FC東京U-23はもしかしたら儲かるかもしれない、というざっくりマンデー

FC東京U-23でチームを結成しJ3リーグ興行を行うにあたり、クラブスタッフ的には「チケット代金は500円でもいい」とも考えていたらしい…なんて話をチラッと伺った。それが結果的に¥1,700(ホーム大人前売)というプライシングとなったのは、周辺クラブ運営への配慮が要素として大きかったとのことである。

適当にクラブをピックアップし、チケット最安値を並べてみた。ここからは様々な示唆が得られそうではあるが、本題に沿ったものだけに絞ってみると「平均チケット価格は所属Div毎で大体の傾向がある」。ざっくりとJ1は¥2,500、J2は¥2,000弱、J3は¥1,500で、JFLになると¥1,000を切る。

クラブの財政規模は当然、所属Divによって大きく違ってくる。そして、チケット収入はクラブ収益にとって大きな要素でもあるわけだから、チケット価格はクラブの規模に直結する。その規模感の実態、もしくはクラブとしての自己認識(実態に対する「ポーズ」「見栄」)が透けて見える各プライシングには個人的に非常に納得感があった。

FC東京としては、U-23J3に参戦するとは言え所詮セカンドチームである。U-23に財政の主軸を担わせる訳でもないし、稼ぎのメインは当然トップチームなわけだから、U-23で儲けようと考える必要が無い。前述の「500円でもいい」という感覚は正直ベースな話だろう。

しかし視点の軸を他クラブに据えてみると、話はもちろん変わってくる。トップチームがJ2・J3JFLで稼ぎの主軸を担うとなれば、当然それなりの価格でそれなりな観客をあつめ、財政の安定に努めなければならない。チケット価格としては絶対にこれ以下を切るわけにはいかない、というボーダーがあるはずだし、それを下回ればクラブ消滅となりかねない。

どちらの立場にも事情はあり、故にどちらの考え方も正解だ。そして今回FC東京U-23参戦にあたって、チケット価格の部分で「譲った」のであれば、これも判断としては恐らく正解だろう。価格競争を仕掛け、近隣クラブ同士で泥沼の消耗戦になったところで、最終的に不幸を見るのは選手であり、サポーターだ。これぐらいの「談合」はあって然るべきだろう。FC東京U-23のプライシングの話は、嘘かマコトか適当に聞いた話とは言え、信憑性のある話でもあった。

****

▶ _取り組む課題_
1/ FC東京U-23のチケット価格を扱った文章から、「適当にクラブをピックアップし」という語句を含む箇所で始まり「感覚は正直ベースな話だろう。」で終わる部分を、一字一句違えずに書き写してください。
2/ FC東京U-23のチケット価格を扱った文章によると、ホーム大人前売が1,700円という価格になった大きな要因は何ですか。

▶ _データ一覧_
****

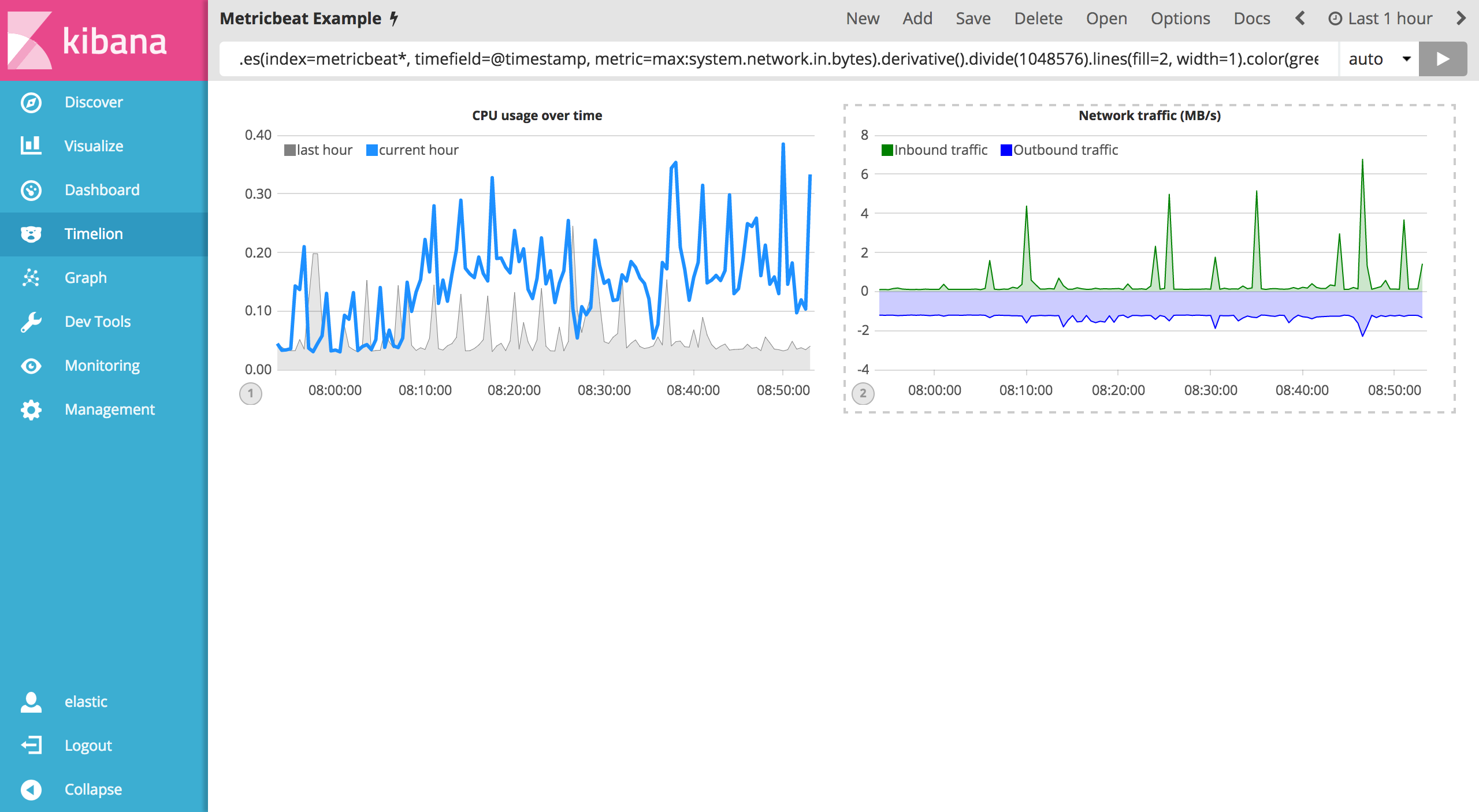
Task: Click the New button in toolbar
Action: (x=862, y=19)
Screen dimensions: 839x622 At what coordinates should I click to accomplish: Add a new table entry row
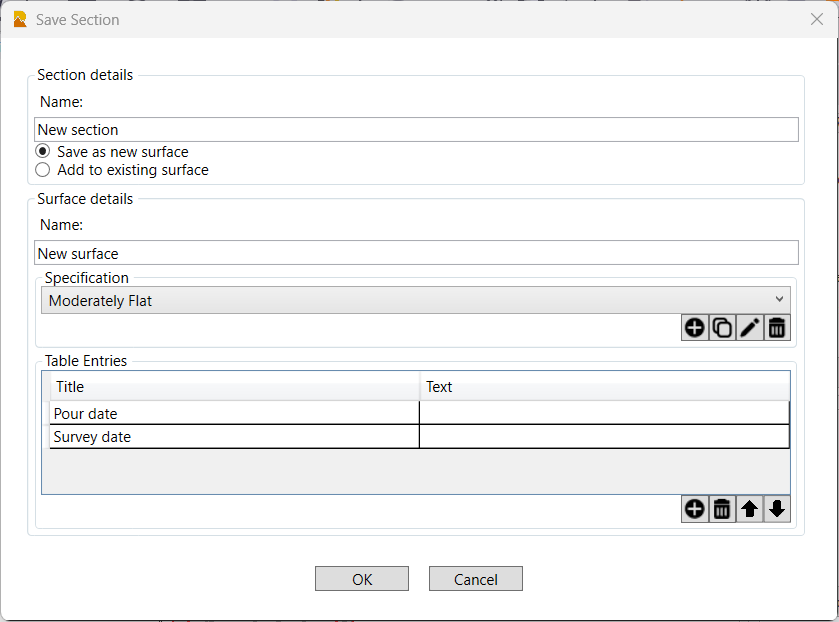[694, 509]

****

▶ _記述解答_
1/
適当にクラブをピックアップし、チケット最安値を並べてみた。ここからは様々な示唆が得られそうではあるが、本題に沿ったものだけに絞ってみると「平均チケット価格は所属Div毎で大体の傾向がある」。ざっくりとJ1は¥2,500、J2は¥2,000弱、J3は¥1,500で、JFLになると¥1,000を切る。

クラブの財政規模は当然、所属Divによって大きく違ってくる。そして、チケット収入はクラブ収益にとって大きな要素でもあるわけだから、チケット価格はクラブの規模に直結する。その規模感の実態、もしくはクラブとしての自己認識(実態に対する「ポーズ」「見栄」)が透けて見える各プライシングには個人的に非常に納得感があった。

FC東京としては、U-23J3に参戦するとは言え所詮セカンドチームである。U-23に財政の主軸を担わせる訳でもないし、稼ぎのメインは当然トップチームなわけだから、U-23で儲けようと考える必要が無い。前述の「500円でもいい」という感覚は正直ベースな話だろう。

2/ 周辺クラブの運営への配慮です。